> **Dataset excerpts**
▼▼▼
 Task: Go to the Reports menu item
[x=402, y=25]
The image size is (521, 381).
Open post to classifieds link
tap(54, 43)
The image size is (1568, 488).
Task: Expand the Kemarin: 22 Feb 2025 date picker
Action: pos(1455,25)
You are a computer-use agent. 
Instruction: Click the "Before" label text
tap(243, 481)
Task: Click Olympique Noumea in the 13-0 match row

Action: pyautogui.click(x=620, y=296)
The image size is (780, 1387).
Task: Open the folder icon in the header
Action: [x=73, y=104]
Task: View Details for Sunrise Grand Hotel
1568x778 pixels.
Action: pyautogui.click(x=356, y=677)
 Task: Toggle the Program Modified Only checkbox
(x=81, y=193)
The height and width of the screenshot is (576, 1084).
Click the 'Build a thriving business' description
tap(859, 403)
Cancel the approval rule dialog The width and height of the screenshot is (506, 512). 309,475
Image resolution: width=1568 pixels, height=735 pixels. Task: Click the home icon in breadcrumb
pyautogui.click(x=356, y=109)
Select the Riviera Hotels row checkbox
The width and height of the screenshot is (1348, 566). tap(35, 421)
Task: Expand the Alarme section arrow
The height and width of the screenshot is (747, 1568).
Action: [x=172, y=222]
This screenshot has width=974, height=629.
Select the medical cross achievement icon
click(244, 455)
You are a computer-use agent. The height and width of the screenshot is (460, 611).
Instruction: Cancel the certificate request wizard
▲▲▲
> **DIRECTIONS**
When you reach the line that contains "The height and width of the screenshot is (576, 1084).", stop; output it and every line before it from the start of the data, exactly as written.

> **EXPECTED ANSWER**
 Task: Go to the Reports menu item
[x=402, y=25]
The image size is (521, 381).
Open post to classifieds link
tap(54, 43)
The image size is (1568, 488).
Task: Expand the Kemarin: 22 Feb 2025 date picker
Action: pos(1455,25)
You are a computer-use agent. 
Instruction: Click the "Before" label text
tap(243, 481)
Task: Click Olympique Noumea in the 13-0 match row

Action: pyautogui.click(x=620, y=296)
The image size is (780, 1387).
Task: Open the folder icon in the header
Action: [x=73, y=104]
Task: View Details for Sunrise Grand Hotel
1568x778 pixels.
Action: pyautogui.click(x=356, y=677)
 Task: Toggle the Program Modified Only checkbox
(x=81, y=193)
The height and width of the screenshot is (576, 1084).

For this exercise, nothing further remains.